### Text segment

The U.S. Postal Service has settled a lawsuit with more than a dozen states over changes implemented by Postmaster Louis DeJoy that have been blamed for slower mail delivery.
A lawsuit led by Democratic attorneys general in 14 states ended Wednesday with DeJoy agreeing to reverse a number of operational changes, including the removal of mail-sorting machines from processing centers and restrictions on overtime for mail carriers, according to an Associated Press report.
The court battle came in response to nationwide delays in mail service which state officials blamed for issues with deliveries of prescription drugs to elderly Americans as well as potential issues related to mail-in ballots, which are expected to be filed by an unprecedented number of Americans this year as a result of the COVID-19 pandemic.
“Montanans never gave up this fight and as a result, we are ensuring stability through and beyond the election by immediately restoring the mail services folks rely on, whether it’s receiving vital medication or ensuring they can pay their bills on time,” Montana Gov. Steve Bullock (D), whose state led the lawsuit, told the AP in a statement.

### Problem statement
Reproduce the part of the Postal Service article starting with "The U.S. Postal" and going on through "the COVID-19 pandemic.". None of the entries that come after this relate to the Postal Service article.

### Listed entries
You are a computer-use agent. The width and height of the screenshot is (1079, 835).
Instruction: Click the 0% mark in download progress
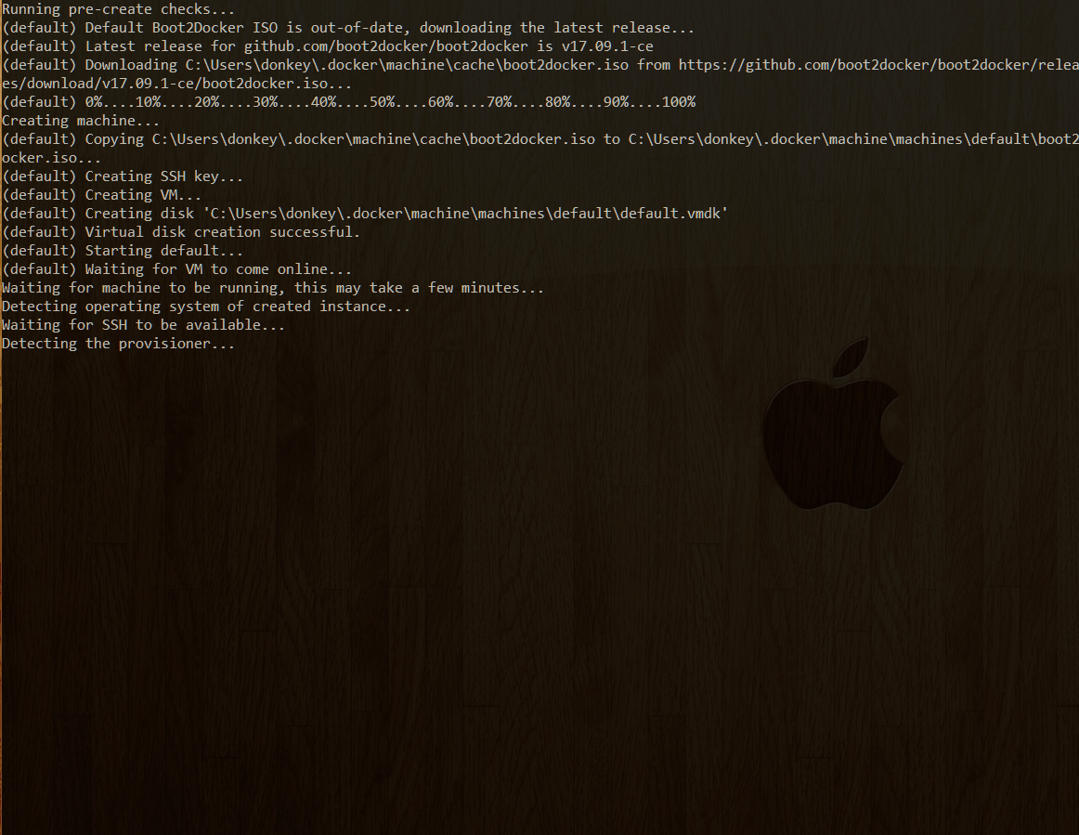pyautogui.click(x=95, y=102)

==

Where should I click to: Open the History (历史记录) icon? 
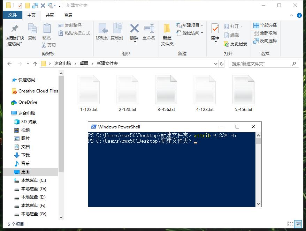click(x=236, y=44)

### Reply
The U.S. Postal Service has settled a lawsuit with more than a dozen states over changes implemented by Postmaster Louis DeJoy that have been blamed for slower mail delivery.
A lawsuit led by Democratic attorneys general in 14 states ended Wednesday with DeJoy agreeing to reverse a number of operational changes, including the removal of mail-sorting machines from processing centers and restrictions on overtime for mail carriers, according to an Associated Press report.
The court battle came in response to nationwide delays in mail service which state officials blamed for issues with deliveries of prescription drugs to elderly Americans as well as potential issues related to mail-in ballots, which are expected to be filed by an unprecedented number of Americans this year as a result of the COVID-19 pandemic.